Mitchells & Butlers (M&B) is ready to push the envelope when it comes to the development of Harvester, after Alistair Darby admitted that the company had moved too fast when it entered the leisure and retail park sector with the brand and not captured crucial learnings in the process.

Darby told M&C Report that the company made the mistake of assuming everyone knew the key strengths of the brand and hinted that the new look Harvester would include booth-style seating.

He said: “We made an assumption that people understood Harvester and its core offer, such as the salad bar and free refills. That was too big an assumption. You go into a lot of our leisure and retail park sites and the salad bar is at the back of the restaurant close to the kitchen for efficiency purposes. The key strengths of the brand were being hidden.

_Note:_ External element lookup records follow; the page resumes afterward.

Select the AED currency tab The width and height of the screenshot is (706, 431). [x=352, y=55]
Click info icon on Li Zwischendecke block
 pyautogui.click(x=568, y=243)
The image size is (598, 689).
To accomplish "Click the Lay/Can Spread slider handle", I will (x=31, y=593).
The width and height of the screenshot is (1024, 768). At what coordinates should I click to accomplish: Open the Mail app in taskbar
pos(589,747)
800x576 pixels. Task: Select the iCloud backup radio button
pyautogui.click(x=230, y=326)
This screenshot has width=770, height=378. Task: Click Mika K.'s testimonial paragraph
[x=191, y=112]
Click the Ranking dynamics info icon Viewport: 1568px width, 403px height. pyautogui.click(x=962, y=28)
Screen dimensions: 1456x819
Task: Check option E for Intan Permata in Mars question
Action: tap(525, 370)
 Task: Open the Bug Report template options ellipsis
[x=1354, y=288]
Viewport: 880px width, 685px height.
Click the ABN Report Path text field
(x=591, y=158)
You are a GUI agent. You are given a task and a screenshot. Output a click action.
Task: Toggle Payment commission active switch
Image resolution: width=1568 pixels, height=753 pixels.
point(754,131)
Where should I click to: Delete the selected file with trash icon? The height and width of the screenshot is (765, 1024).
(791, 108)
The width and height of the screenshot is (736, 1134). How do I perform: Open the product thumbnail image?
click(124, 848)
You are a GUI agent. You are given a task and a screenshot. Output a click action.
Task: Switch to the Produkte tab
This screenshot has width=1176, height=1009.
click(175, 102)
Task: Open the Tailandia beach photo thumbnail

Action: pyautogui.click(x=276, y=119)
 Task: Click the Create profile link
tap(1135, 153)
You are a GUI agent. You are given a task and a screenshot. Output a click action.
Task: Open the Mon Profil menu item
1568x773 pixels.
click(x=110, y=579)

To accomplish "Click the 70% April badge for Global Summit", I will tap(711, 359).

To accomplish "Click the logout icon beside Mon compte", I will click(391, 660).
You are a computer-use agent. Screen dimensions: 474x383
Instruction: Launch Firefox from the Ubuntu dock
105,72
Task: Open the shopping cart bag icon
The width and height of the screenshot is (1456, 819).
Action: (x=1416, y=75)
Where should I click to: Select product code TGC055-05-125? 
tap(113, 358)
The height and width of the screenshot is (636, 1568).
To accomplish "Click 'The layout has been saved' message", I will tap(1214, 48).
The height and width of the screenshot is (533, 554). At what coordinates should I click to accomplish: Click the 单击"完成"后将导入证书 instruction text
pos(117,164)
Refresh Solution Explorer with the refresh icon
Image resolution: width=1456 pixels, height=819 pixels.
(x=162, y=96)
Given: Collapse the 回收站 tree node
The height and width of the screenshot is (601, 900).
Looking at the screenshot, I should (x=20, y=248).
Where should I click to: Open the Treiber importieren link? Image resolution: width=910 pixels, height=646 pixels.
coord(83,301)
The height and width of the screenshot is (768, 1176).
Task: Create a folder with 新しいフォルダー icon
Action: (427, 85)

The next one we open, wherever that is, it might be quite extreme, we are going to have a real go at how far we can push the envelope on Harvester.”

Darby said that to put into perspective how the fast the company had moved, in 2010 it opened only one unit, in 2011 it opened 60.

He said: “That presented a whole lot of issues, the availability of people capable of running those sites being one. When you are not going at that speed you are not capturing learnings. If you take Harvester we were moving too fast. They put a suburban Harvester design in to a leisure and retail park site, where space was more limited and although it is the same guest, a young family, their behaviour is different. It shouldn’t be a surprise but we didn’t really see it at the time.

“The challenge is how do you protect everything that is great about Harvester, the salad bar is key and the grill menu is very important, as is the sense that it is a great place to go with a young family, while also pushing the boundaries in terms of amenity and offer.

“The big battle in family restaurants is not just in design, you can get lost on design, it is important but service is critical. Here with my family, my young family, there is the potential for something to go wrong, I am here for a relaxed time, I am doing everything I can to ‘control’ my family, if you the waiter/waitress can do everything you can to help me manage the situation, then that makes a huge difference to my experience. So if you take for example TRG, they have a load of booth seating, because if anything is going wrong it is contained from the other guests, the kids are trapped in a nice way, the other thing that a booth does is give you is privacy.”